In 2005, Rossi returned on stage in her first lead engagement starring in Mal'aria, a musical inspired by Romeo and Juliet but set in Naples. The musical was performed at Teatro Palaparthenope in Naples.

The following year, Serena Rossi signed with EMI and released her debut extended play, Amore che, a folk-pop record conteining five song written by Franco Fasano. The songs were promoted by Rossi during the tenth season of Un posto al sole. She also guest-starred in the internationally popular hit detective series Inspector Montalbano, based on the novels by Andrea Camilleri, in the episode "La vampa d'agosto", which aired on November 2, 2008.

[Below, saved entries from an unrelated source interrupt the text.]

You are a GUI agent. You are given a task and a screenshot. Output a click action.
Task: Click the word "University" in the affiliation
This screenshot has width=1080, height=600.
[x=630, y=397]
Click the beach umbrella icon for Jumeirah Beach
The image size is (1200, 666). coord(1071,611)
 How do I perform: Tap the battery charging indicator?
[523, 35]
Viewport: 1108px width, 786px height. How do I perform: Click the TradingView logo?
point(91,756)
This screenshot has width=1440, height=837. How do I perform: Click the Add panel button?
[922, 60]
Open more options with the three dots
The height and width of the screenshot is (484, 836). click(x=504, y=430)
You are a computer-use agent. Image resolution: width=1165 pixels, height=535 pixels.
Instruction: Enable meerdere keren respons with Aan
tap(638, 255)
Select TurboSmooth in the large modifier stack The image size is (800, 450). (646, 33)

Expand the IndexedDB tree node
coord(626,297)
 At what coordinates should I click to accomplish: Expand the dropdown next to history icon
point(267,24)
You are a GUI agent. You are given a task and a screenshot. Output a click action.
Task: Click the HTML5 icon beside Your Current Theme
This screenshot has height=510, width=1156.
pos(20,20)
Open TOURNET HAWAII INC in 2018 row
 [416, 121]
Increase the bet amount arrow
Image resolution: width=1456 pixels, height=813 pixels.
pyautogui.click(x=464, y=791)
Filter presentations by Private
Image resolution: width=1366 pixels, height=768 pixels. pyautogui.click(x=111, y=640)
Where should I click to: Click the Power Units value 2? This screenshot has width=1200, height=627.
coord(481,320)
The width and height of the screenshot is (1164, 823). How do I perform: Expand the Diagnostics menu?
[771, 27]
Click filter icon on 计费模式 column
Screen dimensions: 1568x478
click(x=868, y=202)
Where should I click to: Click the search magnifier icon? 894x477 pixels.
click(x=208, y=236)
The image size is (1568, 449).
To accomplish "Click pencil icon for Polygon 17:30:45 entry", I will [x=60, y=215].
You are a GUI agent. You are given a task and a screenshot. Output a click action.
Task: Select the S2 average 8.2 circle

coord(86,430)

In 2011, Rossi starred in Rai 1 comedy-drama series Che Dio ci aiuti, playing the single mother Giulia Sabatini. For the role, she won the Massimo Troisi Award for "Best Comedy Actress". Rossi left the series after the first season. The following year, Rossi appearaed in a recurring capacity in the third season of Canale 5 police procedural series R.I.S. Roma – Delitti imperfetti.

In 2013, Serena Rossi was chosen as the Italian voice of Anna for the Disney animated fantasy film Frozen. She released the official Italian soundtrack album, featuring all the original songs in Italian with co-lead vocals by Serena Autieri, the Italian voice of Elsa. Rossi reprised the role in all the subsequent installments. In the same year, she returned on stage playing the female lead Rosetta in a new production of the popular musical Rugantino, directed by Enrico Brignano and performed at Teatro Sistina in Rome. On December 16, 2013, the artist released her debut studio album Nella casa di pepe, produced by Paolo Varriale.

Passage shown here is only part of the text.